Responsible for the coordination of appointments and support services for departments/physicians. Interface with insurance companies and other payors on prior authorization and referral requests, abstract charts and assign CPT, ICD and HCPCS codes for purposes of obtaining prior authorization. Assist billing personnel with preparation of denials and submitting appeals for payment. Assist in resolving patient problems, concerns and complaints; serve as patient advocate and liaison, interface with patients, families, staff and department/physicians. Serve as a role model to promote organizational values, a positive work environment and efficient, quality patient care. Ensure adherence to Hospitals and department policies and procedures. Patient care assignment may include neonate, pediatric, adolescent, adult and geriatric age groups.

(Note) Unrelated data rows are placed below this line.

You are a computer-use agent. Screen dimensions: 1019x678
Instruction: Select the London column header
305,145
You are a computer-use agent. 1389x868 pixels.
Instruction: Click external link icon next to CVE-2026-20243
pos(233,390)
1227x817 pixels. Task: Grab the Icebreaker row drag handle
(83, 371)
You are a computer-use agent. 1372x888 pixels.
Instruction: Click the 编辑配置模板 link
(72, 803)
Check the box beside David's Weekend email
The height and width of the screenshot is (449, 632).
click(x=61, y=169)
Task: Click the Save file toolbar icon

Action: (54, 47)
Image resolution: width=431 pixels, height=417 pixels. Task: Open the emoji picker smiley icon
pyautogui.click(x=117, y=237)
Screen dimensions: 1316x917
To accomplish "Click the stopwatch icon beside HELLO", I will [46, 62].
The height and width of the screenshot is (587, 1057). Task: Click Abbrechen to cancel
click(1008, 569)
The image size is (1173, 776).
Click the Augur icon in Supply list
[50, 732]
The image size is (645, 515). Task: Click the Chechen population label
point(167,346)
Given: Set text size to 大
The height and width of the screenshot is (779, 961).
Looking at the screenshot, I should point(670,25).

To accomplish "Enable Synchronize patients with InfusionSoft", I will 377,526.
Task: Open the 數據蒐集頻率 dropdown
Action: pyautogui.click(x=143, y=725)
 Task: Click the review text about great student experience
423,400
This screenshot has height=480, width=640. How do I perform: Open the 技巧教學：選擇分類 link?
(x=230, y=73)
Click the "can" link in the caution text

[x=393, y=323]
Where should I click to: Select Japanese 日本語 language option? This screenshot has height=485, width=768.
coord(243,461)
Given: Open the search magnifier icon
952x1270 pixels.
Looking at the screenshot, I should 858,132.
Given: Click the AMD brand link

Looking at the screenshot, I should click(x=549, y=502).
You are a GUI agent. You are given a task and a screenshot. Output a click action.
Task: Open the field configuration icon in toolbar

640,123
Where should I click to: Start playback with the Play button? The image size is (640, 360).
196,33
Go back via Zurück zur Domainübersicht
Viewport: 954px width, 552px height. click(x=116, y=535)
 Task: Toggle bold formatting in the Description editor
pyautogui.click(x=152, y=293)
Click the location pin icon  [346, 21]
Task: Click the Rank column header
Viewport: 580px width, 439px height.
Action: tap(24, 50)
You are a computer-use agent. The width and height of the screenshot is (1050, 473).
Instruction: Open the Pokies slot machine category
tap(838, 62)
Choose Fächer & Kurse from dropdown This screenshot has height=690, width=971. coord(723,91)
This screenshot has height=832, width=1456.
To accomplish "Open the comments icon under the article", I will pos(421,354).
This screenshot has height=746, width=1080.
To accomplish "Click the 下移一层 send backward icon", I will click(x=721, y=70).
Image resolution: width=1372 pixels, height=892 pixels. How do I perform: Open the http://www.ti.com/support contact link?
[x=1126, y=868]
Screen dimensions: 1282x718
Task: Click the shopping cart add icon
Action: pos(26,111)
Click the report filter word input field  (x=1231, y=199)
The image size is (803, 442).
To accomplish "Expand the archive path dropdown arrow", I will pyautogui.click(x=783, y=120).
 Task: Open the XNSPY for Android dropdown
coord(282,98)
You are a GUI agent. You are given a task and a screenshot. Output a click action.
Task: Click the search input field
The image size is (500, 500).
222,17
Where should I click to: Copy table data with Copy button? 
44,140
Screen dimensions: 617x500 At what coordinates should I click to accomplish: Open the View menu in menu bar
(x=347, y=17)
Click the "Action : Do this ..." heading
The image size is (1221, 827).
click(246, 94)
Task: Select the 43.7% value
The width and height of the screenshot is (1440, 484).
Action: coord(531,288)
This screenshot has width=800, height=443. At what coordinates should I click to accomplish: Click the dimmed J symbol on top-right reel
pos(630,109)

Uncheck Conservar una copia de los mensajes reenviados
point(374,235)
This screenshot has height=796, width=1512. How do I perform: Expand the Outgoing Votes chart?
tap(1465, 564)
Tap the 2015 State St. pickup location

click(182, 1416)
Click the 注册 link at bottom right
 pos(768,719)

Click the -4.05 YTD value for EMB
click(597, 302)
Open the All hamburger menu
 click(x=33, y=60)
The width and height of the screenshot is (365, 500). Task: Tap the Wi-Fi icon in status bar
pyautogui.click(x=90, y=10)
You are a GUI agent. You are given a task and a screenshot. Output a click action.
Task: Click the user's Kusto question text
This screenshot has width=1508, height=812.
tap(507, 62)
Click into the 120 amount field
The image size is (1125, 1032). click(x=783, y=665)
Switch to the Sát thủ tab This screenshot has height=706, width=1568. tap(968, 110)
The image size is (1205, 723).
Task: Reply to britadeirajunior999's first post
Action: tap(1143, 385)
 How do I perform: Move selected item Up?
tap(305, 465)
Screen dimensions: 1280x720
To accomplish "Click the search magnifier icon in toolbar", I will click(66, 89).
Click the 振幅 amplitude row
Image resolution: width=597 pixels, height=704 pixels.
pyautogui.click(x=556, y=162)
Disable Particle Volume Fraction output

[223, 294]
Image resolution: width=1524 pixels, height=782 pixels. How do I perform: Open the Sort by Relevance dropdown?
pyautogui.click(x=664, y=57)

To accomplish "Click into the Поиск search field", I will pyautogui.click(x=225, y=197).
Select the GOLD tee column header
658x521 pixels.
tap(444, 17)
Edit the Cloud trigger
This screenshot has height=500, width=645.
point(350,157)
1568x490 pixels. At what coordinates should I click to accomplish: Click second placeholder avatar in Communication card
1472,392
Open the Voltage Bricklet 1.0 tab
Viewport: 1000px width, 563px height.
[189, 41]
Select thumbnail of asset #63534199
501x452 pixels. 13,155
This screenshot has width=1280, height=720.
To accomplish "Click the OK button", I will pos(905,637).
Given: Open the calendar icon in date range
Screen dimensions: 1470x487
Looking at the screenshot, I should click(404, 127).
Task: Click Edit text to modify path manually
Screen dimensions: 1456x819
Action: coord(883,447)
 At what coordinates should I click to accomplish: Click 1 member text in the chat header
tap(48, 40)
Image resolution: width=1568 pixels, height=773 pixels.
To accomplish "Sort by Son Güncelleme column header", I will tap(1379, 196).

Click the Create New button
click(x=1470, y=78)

PATIENT CENTERED MEDICAL HOME - Adhere to and promote the core expectations of the Patient Centered Medical Home or Patient Centered Specialty Practice as applicable
Addendum - PRIOR AUTHORIZATION- Maintain comprehension of insurance data, benefits, in/out of network issues, notification requirements, pre-determination services and medical diagnosis is consistently demonstrated in order to ensure that all prior-authorizations are completed prior to date of service
Addendum - FINANCIAL - Perform basic cashiering duties; collect monies for various activities; close and balance cash register; reconcile and complete cash reconciliation reports; balance and post payments; discuss financial obligations with patient and secure payment (in full or through payment arrangements) in keeping with hospital policy; calculate co-pays, deductible, co-insurance and self-pay estimates using tools provided
PATIENT CARE - Assist patients in locating departments; schedule and coordinate patient appointments; refer patients and families to appropriate services and resources
PRIOR AUTHORIZATION - Complete pre-screening process for specialty clinic appointments for referral and/or prior auth
CODING - Abstract chart information and assign CPT, ICD, and HCPCS codes for purpose of predetermination or prior authorization
LIAISON - Perform as liaison between clinic staff, providers, and the insurance company or other payors to coordinate financial benefits/ coverage and prior authorizations
DOCUMENTATION - Complete and fax paperwork and pertinent medical documentation to insurance companies and other payors for approval; document final prior authorization and all pertinent financial information in appropriate systems
FINANCIAL ASSISTANCE - Refer self-pay patients for financial assistance; make financial assistance appointments
COORDINATION - Coordinate with hospital and clinic surgical representatives, providers, and other applicable areas for day surgery prior authorization and/or financial coverage or assistance
TRAINING - Perform outreach/training with clinical areas to ensure process flow remains tight and to maintain open communication
DENIALS - Track and investigate payment denials due to "no authorization"; report detail information to supervisors and work with billing office representatives to coordinate appeal efforts
CUSTOMER SERVICE - Identify Primary Care Physicians for all patients and communicate with the PCP as necessary; take messages for department personnel
CUSTOMER SERVICE - Acquire prior patient records, patient billing, referral information and lab results
CUSTOMER SERVICE - Assist referring providers in resolving problems, locate UNM physicians and forward documents
PATIENT CARE - May assist clinical staff with routine non-invasive patient treatment procedures and initial screenings
LEAD - May exercise functional and technical lead over lower level staff
PATIENT SAFETY 2 - Demonstrate proactive approach to patient safety by seeking opportunities to improve patient safety through questioning of current policies and processes
PATIENT SAFETY 3 - Identify and report/correct environmental conditions and/or situations that may put a patient at undue risk
PATIENT SAFETY 4 - Report potential or actual patient safety concerns, medical errors and/or near misses in a timely manner
PATIENT SAFETY 5 - Encourage patients to actively participate in their own care by asking questions and reporting treatment or situations that they don't understand or may "not seem right"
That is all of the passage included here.